Even if Labour struggles to advance on a broad front, it could compensate with symbolic victories in high-profile Conservative strongholds. Several true-blue London boroughs are now vulnerable including Barnet, Westminster and particularly Wandsworth. The latter is an inner London borough that has been controlled by the Conservatives for more than 40 years, and run for 19 of them as a laboratory of Thatcherism by Sir Edward Lister, until recently Boris Johnson’s chief of staff. Wandsworth matters to the Conservatives. Holding it shored up a beleaguered Theresa May in 2018; losing it now would be a body blow for her successor.
While the blue London boroughs offer symbolic resonance, the contests of substance will be fought outside the capital. Labour will be looking for signs of recovery in Brexit-voting “red wall” areas such as Kirklees, Derby and Newcastle-under-Lyme that deserted the party in 2019. Meanwhile, contests in perennial swing areas such as Milton Keynes, Crawley and Southampton will also be closely watched for signs of a shift in the balance of power.
The problem for Labour is that matching its high-water mark of four years ago risks looking like failure. The Conservatives, by contrast, could fall back on their strong 2021 result yet still improve on a weaker 2018 performance. The outcome could be hard to interpret, and a messy outcome is better for the Conservatives, relieving pressure on a beleaguered prime minister while denying Starmer the clear-cut story of progress he needs to convince sceptics.
The Liberal Democrats will also hope that advances this week will consolidate their status as credible challengers to the Tories in their own electoral battleground: the middle class, remain-leaning “blue wall” seats of southern England.

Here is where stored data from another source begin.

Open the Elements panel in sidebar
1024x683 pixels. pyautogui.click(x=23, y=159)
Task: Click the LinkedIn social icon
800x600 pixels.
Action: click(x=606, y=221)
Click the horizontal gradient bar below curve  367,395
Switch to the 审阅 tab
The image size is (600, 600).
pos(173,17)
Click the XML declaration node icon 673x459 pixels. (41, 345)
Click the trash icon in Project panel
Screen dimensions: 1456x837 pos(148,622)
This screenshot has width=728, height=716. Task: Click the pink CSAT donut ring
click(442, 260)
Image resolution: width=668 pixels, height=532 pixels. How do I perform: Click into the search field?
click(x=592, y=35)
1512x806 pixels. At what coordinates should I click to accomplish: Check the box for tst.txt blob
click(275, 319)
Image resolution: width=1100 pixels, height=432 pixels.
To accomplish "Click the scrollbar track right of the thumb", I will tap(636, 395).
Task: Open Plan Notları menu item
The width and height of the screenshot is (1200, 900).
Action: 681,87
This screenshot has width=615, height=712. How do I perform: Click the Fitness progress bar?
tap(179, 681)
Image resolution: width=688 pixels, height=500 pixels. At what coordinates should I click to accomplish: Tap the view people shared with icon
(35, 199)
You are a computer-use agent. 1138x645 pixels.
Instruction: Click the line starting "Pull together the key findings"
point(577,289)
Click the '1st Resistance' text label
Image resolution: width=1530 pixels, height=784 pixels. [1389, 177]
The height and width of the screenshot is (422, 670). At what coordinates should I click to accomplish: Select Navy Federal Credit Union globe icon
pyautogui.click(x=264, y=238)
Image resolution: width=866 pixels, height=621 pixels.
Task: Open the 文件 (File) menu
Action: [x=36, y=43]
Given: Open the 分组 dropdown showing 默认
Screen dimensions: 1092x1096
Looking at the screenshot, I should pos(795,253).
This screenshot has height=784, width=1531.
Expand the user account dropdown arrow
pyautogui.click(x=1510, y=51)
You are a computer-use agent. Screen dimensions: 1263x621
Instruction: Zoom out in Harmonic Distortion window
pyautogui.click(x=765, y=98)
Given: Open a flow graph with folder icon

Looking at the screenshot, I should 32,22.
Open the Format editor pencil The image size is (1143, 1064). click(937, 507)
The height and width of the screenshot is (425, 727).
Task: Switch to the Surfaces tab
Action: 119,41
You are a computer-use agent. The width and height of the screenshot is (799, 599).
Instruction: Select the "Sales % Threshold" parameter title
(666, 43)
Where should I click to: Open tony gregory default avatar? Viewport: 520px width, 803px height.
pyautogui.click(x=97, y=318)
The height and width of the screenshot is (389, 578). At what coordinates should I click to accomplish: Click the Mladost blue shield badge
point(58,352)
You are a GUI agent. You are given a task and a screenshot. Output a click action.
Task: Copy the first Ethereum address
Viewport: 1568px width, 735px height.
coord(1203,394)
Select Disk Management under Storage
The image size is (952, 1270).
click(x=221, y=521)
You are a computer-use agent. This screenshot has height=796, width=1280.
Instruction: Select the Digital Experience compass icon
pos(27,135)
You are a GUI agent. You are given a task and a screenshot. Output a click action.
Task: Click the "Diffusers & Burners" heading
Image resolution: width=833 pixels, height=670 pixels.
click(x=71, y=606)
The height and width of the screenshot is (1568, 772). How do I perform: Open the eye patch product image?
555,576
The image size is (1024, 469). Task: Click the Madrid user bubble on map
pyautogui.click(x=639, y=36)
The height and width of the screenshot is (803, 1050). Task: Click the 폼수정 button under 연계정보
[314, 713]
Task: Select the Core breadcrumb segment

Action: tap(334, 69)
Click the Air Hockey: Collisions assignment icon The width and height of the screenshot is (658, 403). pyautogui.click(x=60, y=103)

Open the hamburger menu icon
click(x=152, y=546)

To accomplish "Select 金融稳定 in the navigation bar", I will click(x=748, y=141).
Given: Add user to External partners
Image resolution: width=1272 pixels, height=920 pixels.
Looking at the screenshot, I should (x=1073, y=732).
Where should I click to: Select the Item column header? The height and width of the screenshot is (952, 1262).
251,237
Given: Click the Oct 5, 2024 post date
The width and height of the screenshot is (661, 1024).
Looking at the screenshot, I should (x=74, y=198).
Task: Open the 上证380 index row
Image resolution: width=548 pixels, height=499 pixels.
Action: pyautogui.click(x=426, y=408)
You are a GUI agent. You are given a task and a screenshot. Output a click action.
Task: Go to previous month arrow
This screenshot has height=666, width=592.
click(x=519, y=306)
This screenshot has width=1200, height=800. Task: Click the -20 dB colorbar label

They made gains in such areas in 2019 and 2021 and will hope to do so again. While there are few opportunities for the Lib Dems to capture councils outright, they will hope to deprive the Conservatives of control in Huntingdonshire and West Oxfordshire – areas once represented in parliament by John Major and David Cameron. Strong showings in the new unitary authorities of Somerset and Westmorland and Furness would provide evidence of recovery in traditional Lib Dem heartlands.
The Greens will also be looking to build on record success in the last two local election cycles with further gains in places such as Sheffield, Exeter and Wirral where they are already an established presence.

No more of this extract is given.